January 24–April 24, 2005

A Selection of Works by Damien Hirst from Various Collections

Among the most influential living artists, Damien Hirst has received both praise and contempt for his thoughtful and often provocative paintings, sculpture, and installations. As an art student at the University of London’s Goldsmiths College, Hirst organized "Freeze" in 1988, an exhibition which launched his career and that of other artists who came to be known as the "YBAs" (young British artists), a group distinguished for confrontational, subversive, and ironic art.

Hirst’s notoriety was exceptional; his celebrity was firmly established in 1991 when he included The Physical Impossibility of Death in the Mind of Someone Living—an immense shark suspended in formaldehyde in a glass box—in a exhibition of the YBAs’ art at Charles Saatchi’s London gallery. This motif has become Hirst’s signature and an icon of contemporary art.

In 1995 Hirst won the prestigious Turner Prize, a choice that was neither unexpected nor unanimously appreciated. Critic Martin Maloney thought Hirst "circumnavigated the primary pitfall of much British art—its guilt-ridden distrust of the visual—with superbly finessed aesthetic objects," while Norman Tebbit’s reaction in the Sun read, "Have they gone stark raving mad? The works of the ‘artist’ are lumps of dead animals."

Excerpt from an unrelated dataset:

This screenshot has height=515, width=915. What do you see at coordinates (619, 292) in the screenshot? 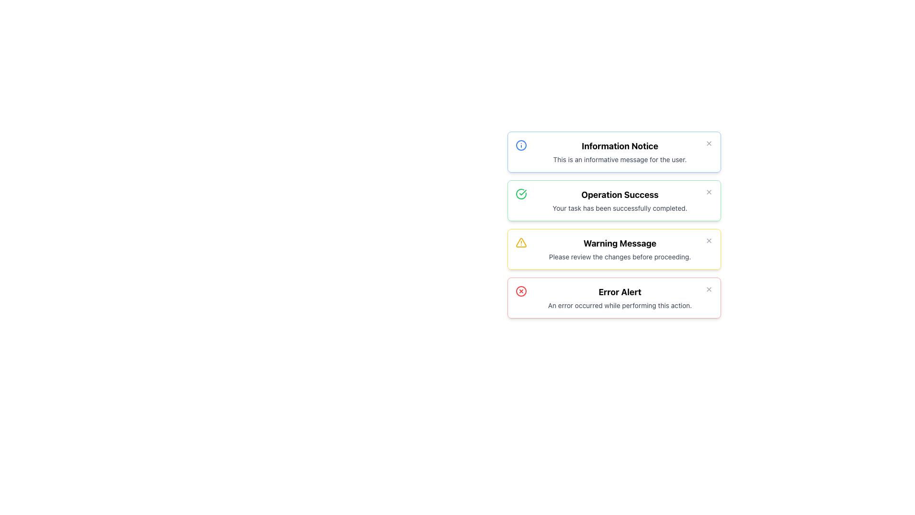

Hirst’s ambitious and complex work has been credited with reinvigorating the British art scene and drawing a wide public into discussions about art. His materials are sometimes repellent, but his themes— the human condition, mortality, and beauty— are timeless. Hirst has characterized himself as "romantic" and "kind of old-fashioned...In terms of ideas."

This presentation of Hirst’s work, dating from 1994 to 2004, has been made possible through generous loans from private collectors and from The Broad Art Foundation, Santa Monica, California.